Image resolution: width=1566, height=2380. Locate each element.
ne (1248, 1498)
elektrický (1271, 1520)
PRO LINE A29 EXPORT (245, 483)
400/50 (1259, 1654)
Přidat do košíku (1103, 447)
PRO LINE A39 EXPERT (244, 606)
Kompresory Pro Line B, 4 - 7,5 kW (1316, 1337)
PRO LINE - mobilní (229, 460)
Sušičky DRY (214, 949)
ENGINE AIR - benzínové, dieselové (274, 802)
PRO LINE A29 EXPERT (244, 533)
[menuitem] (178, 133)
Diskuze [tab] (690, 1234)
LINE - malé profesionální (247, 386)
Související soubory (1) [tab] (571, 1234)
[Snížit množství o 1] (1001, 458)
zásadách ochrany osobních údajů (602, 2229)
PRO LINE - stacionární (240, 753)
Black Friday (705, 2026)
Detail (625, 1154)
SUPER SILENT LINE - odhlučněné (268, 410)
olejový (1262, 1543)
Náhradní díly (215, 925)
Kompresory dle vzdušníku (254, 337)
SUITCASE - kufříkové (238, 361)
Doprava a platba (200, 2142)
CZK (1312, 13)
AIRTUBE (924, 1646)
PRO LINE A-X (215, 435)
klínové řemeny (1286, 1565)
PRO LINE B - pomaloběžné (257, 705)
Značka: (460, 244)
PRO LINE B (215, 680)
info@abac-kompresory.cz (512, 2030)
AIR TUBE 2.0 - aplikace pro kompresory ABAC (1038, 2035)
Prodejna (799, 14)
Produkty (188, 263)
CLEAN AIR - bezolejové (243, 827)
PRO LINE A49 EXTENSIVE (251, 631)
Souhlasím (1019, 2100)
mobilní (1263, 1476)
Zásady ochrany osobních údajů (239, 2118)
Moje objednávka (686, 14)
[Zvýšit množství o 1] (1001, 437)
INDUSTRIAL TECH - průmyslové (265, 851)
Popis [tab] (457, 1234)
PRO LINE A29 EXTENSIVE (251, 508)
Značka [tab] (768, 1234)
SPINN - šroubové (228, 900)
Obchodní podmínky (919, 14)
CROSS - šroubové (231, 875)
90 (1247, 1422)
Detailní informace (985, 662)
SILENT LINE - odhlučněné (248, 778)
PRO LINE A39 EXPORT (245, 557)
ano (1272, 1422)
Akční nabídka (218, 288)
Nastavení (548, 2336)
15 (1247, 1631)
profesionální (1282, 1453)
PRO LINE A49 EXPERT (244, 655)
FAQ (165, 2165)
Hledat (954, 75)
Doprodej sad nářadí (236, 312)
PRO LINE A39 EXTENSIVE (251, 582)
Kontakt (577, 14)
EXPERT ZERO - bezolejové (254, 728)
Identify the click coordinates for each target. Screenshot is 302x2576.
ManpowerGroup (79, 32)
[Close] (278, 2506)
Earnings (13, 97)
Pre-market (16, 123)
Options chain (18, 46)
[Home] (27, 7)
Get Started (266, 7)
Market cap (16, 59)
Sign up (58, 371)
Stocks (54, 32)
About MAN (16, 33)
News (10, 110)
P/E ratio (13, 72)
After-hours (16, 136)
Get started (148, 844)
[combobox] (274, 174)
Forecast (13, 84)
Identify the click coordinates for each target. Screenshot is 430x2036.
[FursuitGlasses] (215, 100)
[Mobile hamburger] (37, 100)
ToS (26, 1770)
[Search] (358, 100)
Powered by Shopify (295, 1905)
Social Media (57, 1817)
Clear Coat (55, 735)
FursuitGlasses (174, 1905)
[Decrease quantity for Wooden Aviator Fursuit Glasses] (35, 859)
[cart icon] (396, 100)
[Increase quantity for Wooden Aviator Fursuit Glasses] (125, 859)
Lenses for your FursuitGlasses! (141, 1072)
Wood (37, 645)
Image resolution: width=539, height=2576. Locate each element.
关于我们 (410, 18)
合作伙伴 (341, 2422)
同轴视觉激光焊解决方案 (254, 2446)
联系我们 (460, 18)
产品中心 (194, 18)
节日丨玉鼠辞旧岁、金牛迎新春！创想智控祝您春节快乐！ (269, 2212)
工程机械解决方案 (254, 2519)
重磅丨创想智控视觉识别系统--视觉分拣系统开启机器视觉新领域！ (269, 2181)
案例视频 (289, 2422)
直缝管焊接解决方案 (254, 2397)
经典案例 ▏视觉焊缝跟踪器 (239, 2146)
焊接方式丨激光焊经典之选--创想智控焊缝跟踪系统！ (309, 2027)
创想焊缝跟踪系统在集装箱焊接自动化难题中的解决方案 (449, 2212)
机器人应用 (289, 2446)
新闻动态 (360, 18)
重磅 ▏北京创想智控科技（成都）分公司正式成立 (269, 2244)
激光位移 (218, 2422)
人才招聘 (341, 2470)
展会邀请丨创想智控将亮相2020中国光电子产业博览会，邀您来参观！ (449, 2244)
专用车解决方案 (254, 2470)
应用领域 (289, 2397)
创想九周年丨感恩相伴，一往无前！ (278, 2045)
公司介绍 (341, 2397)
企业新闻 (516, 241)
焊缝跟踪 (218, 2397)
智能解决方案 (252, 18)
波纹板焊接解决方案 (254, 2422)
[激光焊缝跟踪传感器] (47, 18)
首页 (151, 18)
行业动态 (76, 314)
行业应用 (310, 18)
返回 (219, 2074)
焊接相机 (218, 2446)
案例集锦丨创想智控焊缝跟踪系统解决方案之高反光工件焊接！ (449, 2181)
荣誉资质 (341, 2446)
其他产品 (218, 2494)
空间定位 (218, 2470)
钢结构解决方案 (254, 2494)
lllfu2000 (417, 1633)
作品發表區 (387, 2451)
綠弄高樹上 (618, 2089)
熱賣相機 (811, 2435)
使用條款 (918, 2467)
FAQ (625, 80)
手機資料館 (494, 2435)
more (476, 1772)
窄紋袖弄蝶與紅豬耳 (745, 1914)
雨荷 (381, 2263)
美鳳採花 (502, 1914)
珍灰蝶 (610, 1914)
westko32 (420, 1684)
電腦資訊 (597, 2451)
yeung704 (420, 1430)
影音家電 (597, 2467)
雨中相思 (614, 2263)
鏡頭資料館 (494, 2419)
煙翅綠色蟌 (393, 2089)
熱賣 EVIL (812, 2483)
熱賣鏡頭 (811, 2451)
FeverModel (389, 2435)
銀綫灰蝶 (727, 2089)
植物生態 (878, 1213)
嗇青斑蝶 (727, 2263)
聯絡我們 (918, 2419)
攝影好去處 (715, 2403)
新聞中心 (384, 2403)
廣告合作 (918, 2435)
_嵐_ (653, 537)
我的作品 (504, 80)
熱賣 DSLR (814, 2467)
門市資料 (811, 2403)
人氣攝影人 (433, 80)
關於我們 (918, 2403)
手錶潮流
::::
• [What to produce]
Copy out the data exactly, keeping each line whole.

• [Response area]
Image resolution: width=1566, height=2380. Locate each element.
ne (1248, 1498)
elektrický (1271, 1520)
PRO LINE A29 EXPORT (245, 483)
400/50 (1259, 1654)
Přidat do košíku (1103, 447)
PRO LINE A39 EXPERT (244, 606)
Kompresory Pro Line B, 4 - 7,5 kW (1316, 1337)
PRO LINE - mobilní (229, 460)
Sušičky DRY (214, 949)
ENGINE AIR - benzínové, dieselové (274, 802)
PRO LINE A29 EXPERT (244, 533)
[menuitem] (178, 133)
Diskuze [tab] (690, 1234)
LINE - malé profesionální (247, 386)
Související soubory (1) [tab] (571, 1234)
[Snížit množství o 1] (1001, 458)
zásadách ochrany osobních údajů (602, 2229)
PRO LINE - stacionární (240, 753)
Black Friday (705, 2026)
Detail (625, 1154)
SUPER SILENT LINE - odhlučněné (268, 410)
olejový (1262, 1543)
Náhradní díly (215, 925)
Kompresory dle vzdušníku (254, 337)
SUITCASE - kufříkové (238, 361)
Doprava a platba (200, 2142)
CZK (1312, 13)
AIRTUBE (924, 1646)
PRO LINE A-X (215, 435)
klínové řemeny (1286, 1565)
PRO LINE B - pomaloběžné (257, 705)
Značka: (460, 244)
PRO LINE B (215, 680)
info@abac-kompresory.cz (512, 2030)
AIR TUBE 2.0 - aplikace pro kompresory ABAC (1038, 2035)
Prodejna (799, 14)
Produkty (188, 263)
CLEAN AIR - bezolejové (243, 827)
PRO LINE A49 EXTENSIVE (251, 631)
Souhlasím (1019, 2100)
mobilní (1263, 1476)
Zásady ochrany osobních údajů (239, 2118)
Moje objednávka (686, 14)
[Zvýšit množství o 1] (1001, 437)
INDUSTRIAL TECH - průmyslové (265, 851)
Popis [tab] (457, 1234)
PRO LINE A29 EXTENSIVE (251, 508)
Značka [tab] (768, 1234)
SPINN - šroubové (228, 900)
Obchodní podmínky (919, 14)
CROSS - šroubové (231, 875)
90 (1247, 1422)
Detailní informace (985, 662)
SILENT LINE - odhlučněné (248, 778)
PRO LINE A39 EXPORT (245, 557)
ano (1272, 1422)
Akční nabídka (218, 288)
Nastavení (548, 2336)
15 (1247, 1631)
profesionální (1282, 1453)
PRO LINE A49 EXPERT (244, 655)
FAQ (165, 2165)
Hledat (954, 75)
Doprodej sad nářadí (236, 312)
PRO LINE A39 EXTENSIVE (251, 582)
Kontakt (577, 14)
EXPERT ZERO - bezolejové (254, 728)
Identify the click coordinates for each target. Screenshot is 302x2576.
ManpowerGroup (79, 32)
[Close] (278, 2506)
Earnings (13, 97)
Pre-market (16, 123)
Options chain (18, 46)
[Home] (27, 7)
Get Started (266, 7)
Market cap (16, 59)
Sign up (58, 371)
Stocks (54, 32)
About MAN (16, 33)
News (10, 110)
P/E ratio (13, 72)
After-hours (16, 136)
Get started (148, 844)
[combobox] (274, 174)
Forecast (13, 84)
Identify the click coordinates for each target. Screenshot is 430x2036.
[FursuitGlasses] (215, 100)
[Mobile hamburger] (37, 100)
ToS (26, 1770)
[Search] (358, 100)
Powered by Shopify (295, 1905)
Social Media (57, 1817)
Clear Coat (55, 735)
FursuitGlasses (174, 1905)
[Decrease quantity for Wooden Aviator Fursuit Glasses] (35, 859)
[cart icon] (396, 100)
[Increase quantity for Wooden Aviator Fursuit Glasses] (125, 859)
Lenses for your FursuitGlasses! (141, 1072)
Wood (37, 645)
Image resolution: width=539, height=2576. Locate each element.
关于我们 (410, 18)
合作伙伴 (341, 2422)
同轴视觉激光焊解决方案 (254, 2446)
联系我们 (460, 18)
产品中心 (194, 18)
节日丨玉鼠辞旧岁、金牛迎新春！创想智控祝您春节快乐！ (269, 2212)
工程机械解决方案 (254, 2519)
重磅丨创想智控视觉识别系统--视觉分拣系统开启机器视觉新领域！ (269, 2181)
案例视频 (289, 2422)
直缝管焊接解决方案 (254, 2397)
经典案例 ▏视觉焊缝跟踪器 (239, 2146)
焊接方式丨激光焊经典之选--创想智控焊缝跟踪系统！ (309, 2027)
创想焊缝跟踪系统在集装箱焊接自动化难题中的解决方案 (449, 2212)
机器人应用 (289, 2446)
新闻动态 (360, 18)
重磅 ▏北京创想智控科技（成都）分公司正式成立 (269, 2244)
激光位移 (218, 2422)
人才招聘 (341, 2470)
展会邀请丨创想智控将亮相2020中国光电子产业博览会，邀您来参观！ (449, 2244)
专用车解决方案 (254, 2470)
应用领域 (289, 2397)
创想九周年丨感恩相伴，一往无前！ (278, 2045)
公司介绍 (341, 2397)
企业新闻 (516, 241)
焊缝跟踪 (218, 2397)
智能解决方案 (252, 18)
波纹板焊接解决方案 (254, 2422)
[激光焊缝跟踪传感器] (47, 18)
首页 (151, 18)
行业动态 (76, 314)
行业应用 (310, 18)
返回 (219, 2074)
焊接相机 (218, 2446)
案例集锦丨创想智控焊缝跟踪系统解决方案之高反光工件焊接！ (449, 2181)
荣誉资质 (341, 2446)
其他产品 (218, 2494)
空间定位 (218, 2470)
钢结构解决方案 (254, 2494)
lllfu2000 (417, 1633)
作品發表區 (387, 2451)
綠弄高樹上 (618, 2089)
熱賣相機 (811, 2435)
使用條款 (918, 2467)
FAQ (625, 80)
手機資料館 (494, 2435)
more (476, 1772)
窄紋袖弄蝶與紅豬耳 (745, 1914)
雨荷 (381, 2263)
美鳳採花 (502, 1914)
珍灰蝶 (610, 1914)
westko32 (420, 1684)
電腦資訊 (597, 2451)
yeung704 (420, 1430)
影音家電 (597, 2467)
雨中相思 (614, 2263)
鏡頭資料館 (494, 2419)
煙翅綠色蟌 (393, 2089)
熱賣 EVIL (812, 2483)
熱賣鏡頭 (811, 2451)
FeverModel (389, 2435)
銀綫灰蝶 (727, 2089)
植物生態 (878, 1213)
嗇青斑蝶 (727, 2263)
聯絡我們 (918, 2419)
攝影好去處 (715, 2403)
新聞中心 (384, 2403)
廣告合作 (918, 2435)
_嵐_ (653, 537)
我的作品 (504, 80)
熱賣 DSLR (814, 2467)
門市資料 (811, 2403)
人氣攝影人 (433, 80)
關於我們 (918, 2403)
手錶潮流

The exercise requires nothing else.